● THE PROBLEM
Take the line that contains "Image resolution: width=1080" and each one after it through the last line below, and retype them exactly. Leave out the pictures.

****

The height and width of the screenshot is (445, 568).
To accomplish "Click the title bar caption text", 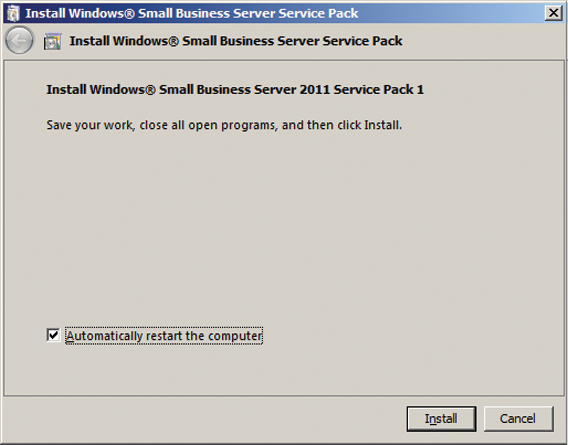I will [x=192, y=13].
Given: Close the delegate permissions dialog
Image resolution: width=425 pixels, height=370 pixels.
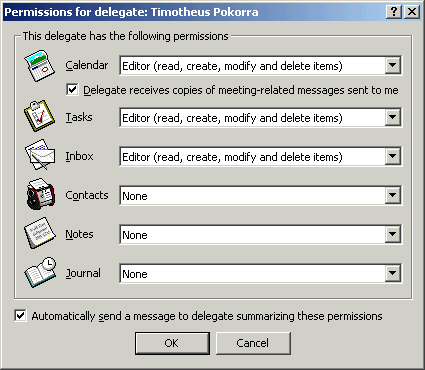Looking at the screenshot, I should coord(412,12).
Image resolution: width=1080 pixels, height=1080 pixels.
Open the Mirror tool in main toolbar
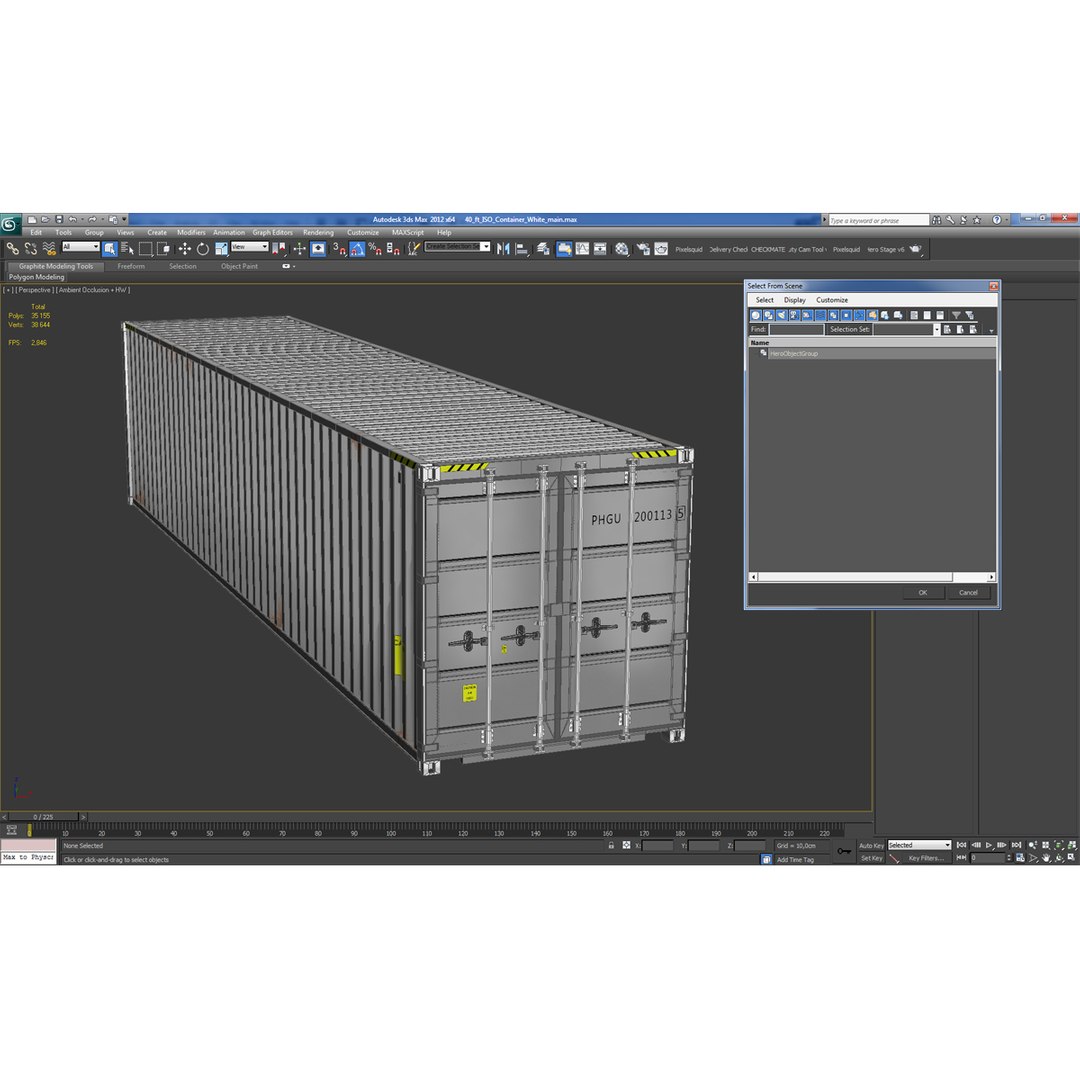tap(503, 249)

****

● COMPLETED TASK
Image resolution: width=1080 pixels, height=1080 pixels.
Open the Mirror tool in main toolbar
tap(503, 249)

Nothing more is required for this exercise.